Músicas do mundo e de Deus
Entre a comunidade dos dois bairros há diferenças.
A do Seixo veste-se de cores fortes, camisas vincadas, sapatos de cunha e salto alto, enfeita-se com pulseiras e colares brilhantes.
A Biquinha vai de chinelas, casaco de malha, camisola de algodão: são “os ciganos do mundo”. Os primeiros pertencem à Igreja Evangélica Filadélfia, praticam o Culto.
Os dois grupos não se juntam na maioria das atuações. “Somos seguidores de Cristo, não nos misturamos”, declara Graciano Cardoso, 31 anos, que, juntamente com a mulher Tay, 28, de longos cabelos louros, apenas cantará “para Deus” tal como acontece nas quatro sessões semanais do Culto e nos encontros que juntam milhares de fiéis.
Durante a construção de Romani, a equipa de produção foi obrigada a reunir com o pastor da Igreja para perceber se o seu “rebanho” poderia bater com os pés ou ecoar pregões.
Não podia. “Bater com o pé no chão é considerado profano”, explica Graciano, que já tem dois discos gravados com a mulher.
No passado domingo, 19, num dos últimos ensaios na Casa da Música, não escondia o nervosismo: “Enfrentar o público e as câmaras de televisão não vai ser fácil.” Mas “vale a pena”. O casal quer romper preconceitos e mostrar que “o cigano tem a sua cultura própria, oposta àquilo que as pessoas pensam “. E dá exemplos: “Não há casamento obrigatório. Só casa se gostar, se não gostar não casa. Nenhum pai casa uma filha com 12 anos!

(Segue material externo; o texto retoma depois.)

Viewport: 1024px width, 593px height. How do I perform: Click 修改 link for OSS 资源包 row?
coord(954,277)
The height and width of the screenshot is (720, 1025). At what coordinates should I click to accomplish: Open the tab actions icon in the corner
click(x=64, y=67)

Isso é crime.” Quando Jorge Queijo, diretor musical, iniciou o projeto Romani estava à espera que “trouxessem mais repertório cigano”.

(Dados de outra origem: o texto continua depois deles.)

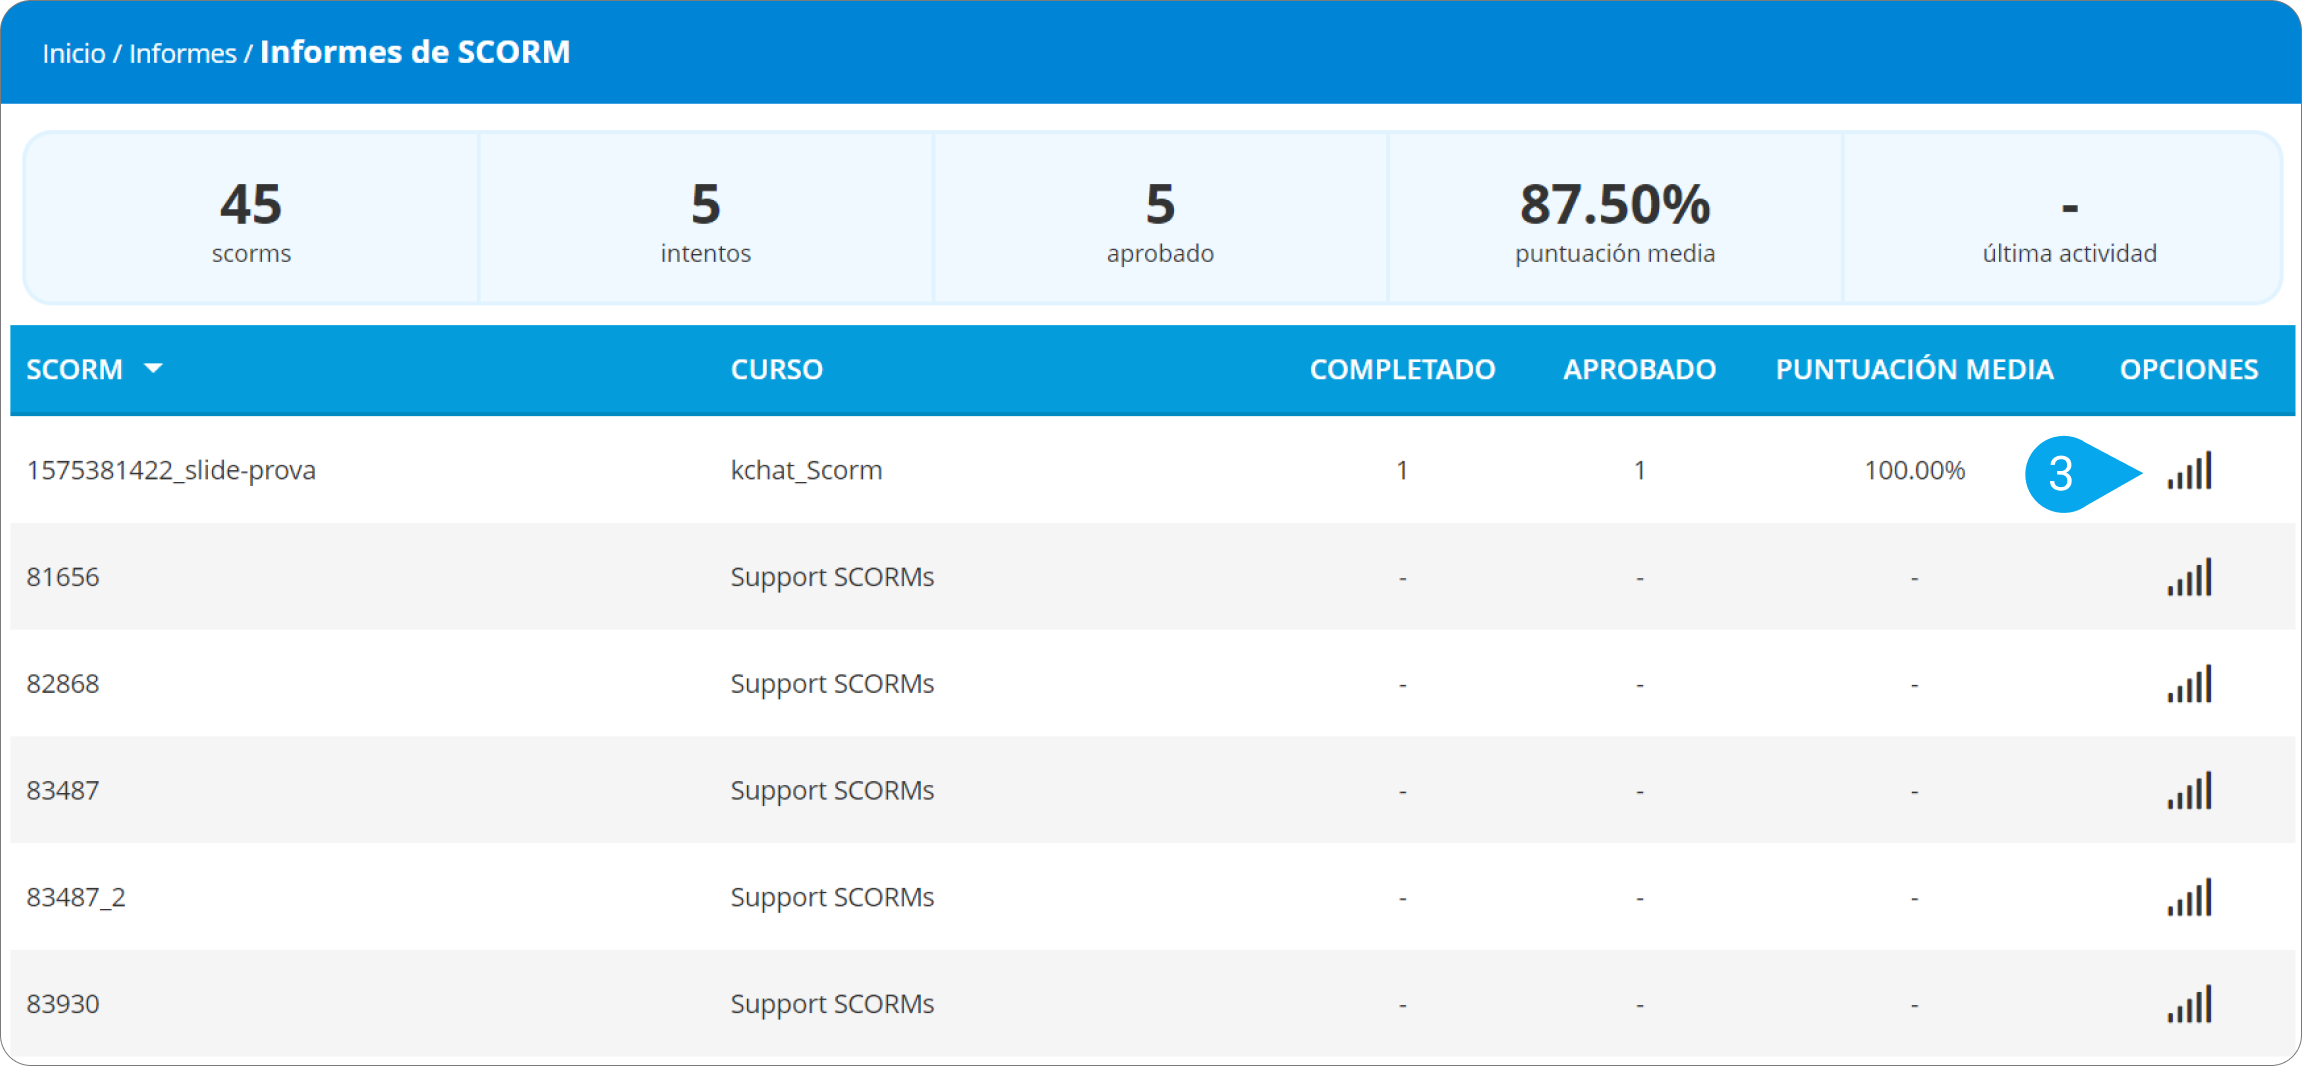View report chart icon for SCORM 83487_2

click(2189, 898)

Mas a globalização chega a todo o lado.
“Esta comunidade é muito citadina, ouvem kizomba, rumba. Não sabem ler música, nem uma pauta, são músicos intuitivos.” A coreógrafa Isabel Barros tem trabalhado para que o espetáculo mostre “a alma cigana “: “Um projeto deste género tem que dar maior relevo ao que vem de lá do que ao que vem de cá.” E a timidez que encontrou no início entre os ciganos tem-se esbatido.
Talvez se deva aos 23 finalistas do curso de dança que com eles se misturam em palco.
No ensaio do último domingo, as diferenças entre os “ciganos do mundo” e “ciganos do Culto” já pouco se notavam. Maria da Conceição Salazar, 45 anos, não pára de sorrir. “Está a ser bué fixe”, diz. “Mãe, não deves falar assim. Deves dizer está a ser muito bom”, avisa o filho, Diogo, 12 anos.
Romani terminará em festa. Elas com vestidos compridos de cores fortes, eles de preto e branco. E com uma das músicas cantadas nos típicos casamentos ciganos, na voz de Conceição. Durante o ensaio, não controla as gargalhadas. “No dia do espetáculo não te podes rir, vê lá!”, avisam as amigas. E ela, mãe de quatro filhos, destemida na vida mas tímida no palco, sai da sala dançando e sorrindo.